Prognostic and Biological Roles of Parkinson's Disease‐Associated Genes in Cancer

Abstract Background Increasing evidence suggests significant associations between Parkinson's disease ( PD ) and cancer risks, with epidemiological studies revealing a complex relationship. PD patients exhibit lower risks of lung, genitourinary, and gastrointestinal cancers but higher risks of melanoma and brain cancers. Despite these observations, the underlying mechanisms between PD and cancers are poorly understood. Objectives We aimed to identify molecular signatures underlying this complex connection by assessing transcriptional associations between PD‐related genes, patient survival, and the cancer‐specific co‐expression networks in which these genes are involved. Methods To explore this, we analyzed transcriptomic data from 18 cancer types in the TCGA dataset (n = 6088) and 16 cancer types in the DepMap dataset (n = 682). We focused on seven genes causally implicated in PD ( SNCA , PINK1 , LRRK2 , PRKN/PARK2 , PARK7 , GBA1 , and ATP13A2 ) and conducted in silico analyses, to evaluate their associations with survival and correlation with genes, pathways, and response to drugs in the context of cancer.
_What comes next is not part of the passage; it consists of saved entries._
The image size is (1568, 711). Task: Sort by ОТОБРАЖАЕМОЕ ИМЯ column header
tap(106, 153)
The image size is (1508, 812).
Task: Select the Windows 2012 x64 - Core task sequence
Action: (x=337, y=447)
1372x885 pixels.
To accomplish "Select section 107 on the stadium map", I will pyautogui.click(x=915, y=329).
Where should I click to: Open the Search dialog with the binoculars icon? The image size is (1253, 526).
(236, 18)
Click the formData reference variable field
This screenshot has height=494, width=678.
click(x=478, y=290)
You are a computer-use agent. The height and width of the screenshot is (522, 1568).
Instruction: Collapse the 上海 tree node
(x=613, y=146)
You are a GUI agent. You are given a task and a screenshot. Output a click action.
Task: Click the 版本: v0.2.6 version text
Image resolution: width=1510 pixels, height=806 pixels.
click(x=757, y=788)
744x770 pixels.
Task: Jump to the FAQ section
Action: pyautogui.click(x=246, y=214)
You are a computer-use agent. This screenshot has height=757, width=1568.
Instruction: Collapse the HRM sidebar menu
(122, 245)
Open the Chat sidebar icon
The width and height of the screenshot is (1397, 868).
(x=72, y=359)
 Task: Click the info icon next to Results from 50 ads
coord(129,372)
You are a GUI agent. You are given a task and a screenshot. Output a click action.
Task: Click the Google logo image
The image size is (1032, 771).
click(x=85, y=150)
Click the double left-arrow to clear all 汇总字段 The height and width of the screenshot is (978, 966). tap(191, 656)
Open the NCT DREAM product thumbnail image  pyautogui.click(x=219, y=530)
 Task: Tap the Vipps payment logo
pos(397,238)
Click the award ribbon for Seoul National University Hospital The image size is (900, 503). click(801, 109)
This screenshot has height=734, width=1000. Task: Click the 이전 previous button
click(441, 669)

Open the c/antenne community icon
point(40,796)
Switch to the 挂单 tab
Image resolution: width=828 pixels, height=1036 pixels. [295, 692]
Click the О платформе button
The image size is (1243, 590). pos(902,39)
Results Our findings revealed that the expression levels of the genes correlated with overall survival in a cancer‐specific manner, often influenced by the TP53 genetic status. These genes were also associated with key cancer hallmarks such as genomic instability and cell proliferation. Conclusions This study suggests that PD and cancer may be connected through shared biological pathways, some overlapping with cancer hallmarks, and highlights the need for future mechanistic and functional studies to clarify the role of PD genes in cancer biology. © 2025 International Parkinson and Movement Disorder Society.